§ Information given
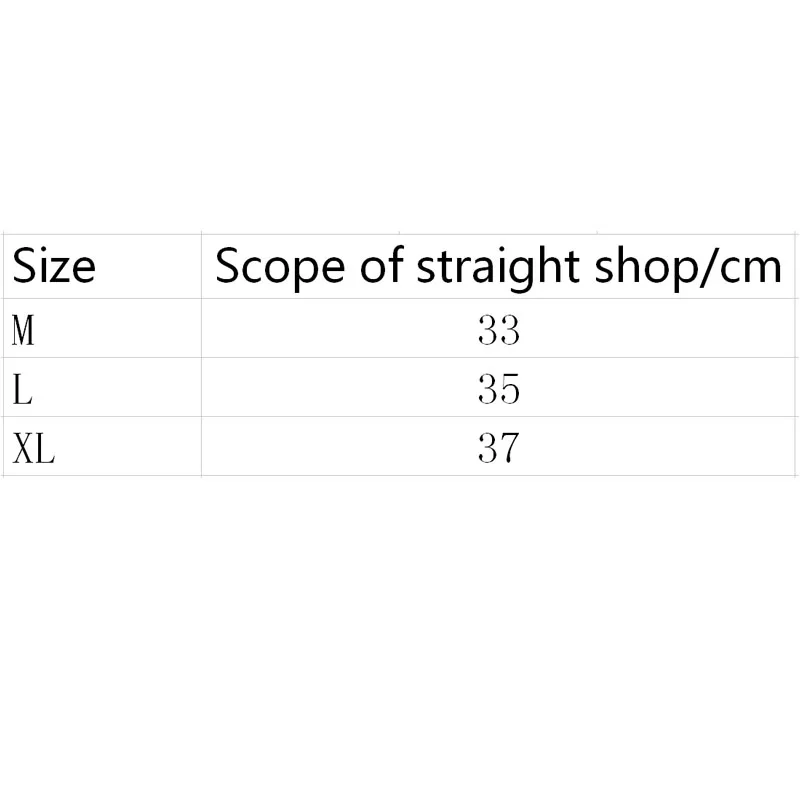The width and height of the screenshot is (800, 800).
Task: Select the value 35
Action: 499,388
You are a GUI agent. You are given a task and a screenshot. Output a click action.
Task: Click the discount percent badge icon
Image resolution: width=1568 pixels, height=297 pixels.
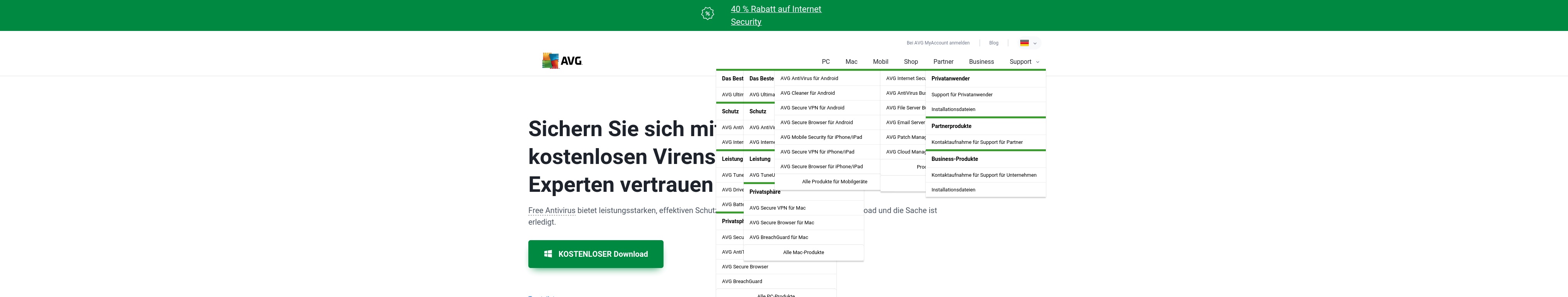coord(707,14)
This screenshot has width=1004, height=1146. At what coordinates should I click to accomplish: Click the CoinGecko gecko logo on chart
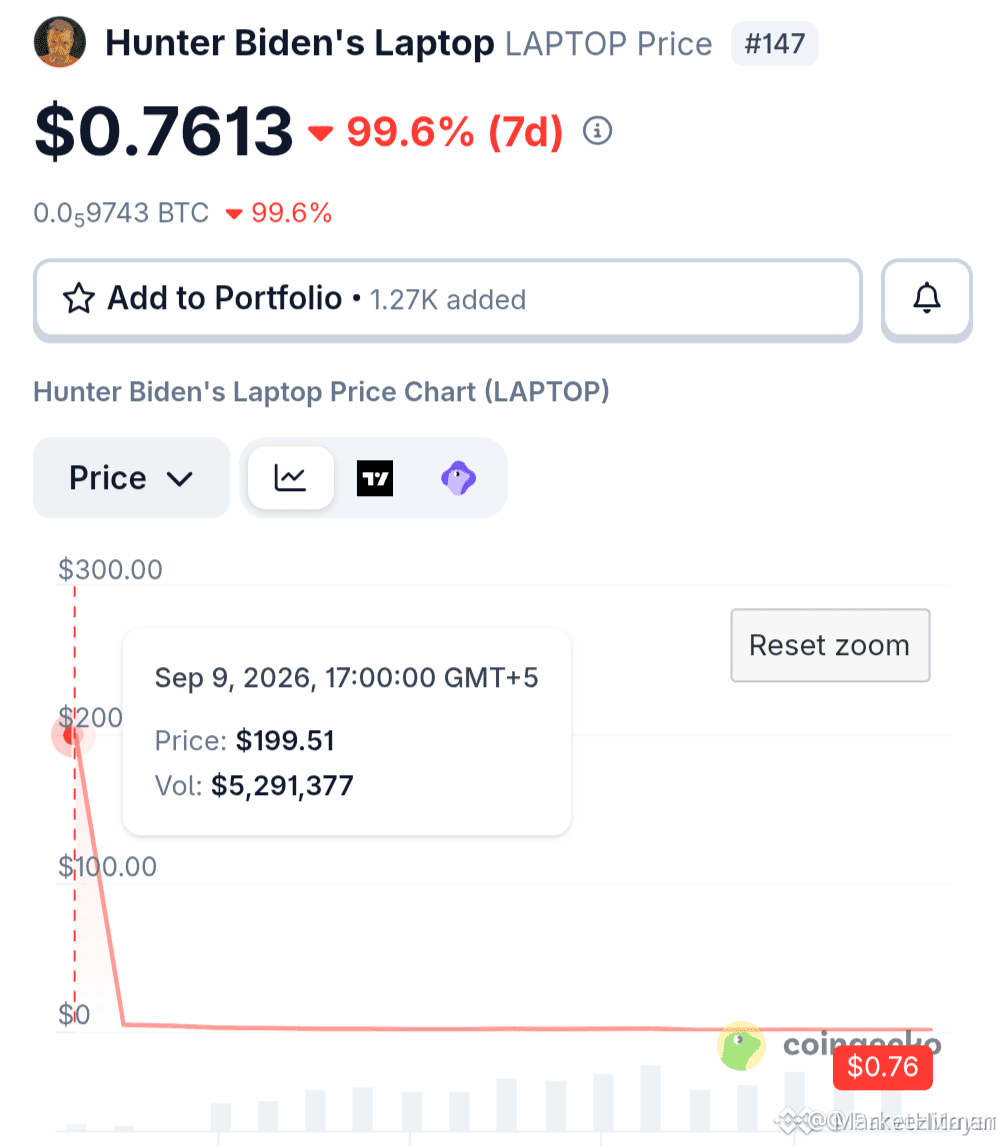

§ Instructions for the task
From the line containing "You are a GUI" down to the final line of the material above, reproduce each line exactly and include no images.

§ Result for this exercise
You are a GUI agent. You are given a task and a screenshot. Output a click action.
Task: Click the discount percent badge icon
Image resolution: width=1568 pixels, height=297 pixels.
coord(707,14)
This screenshot has width=1004, height=1146. At what coordinates should I click to accomplish: Click the CoinGecko gecko logo on chart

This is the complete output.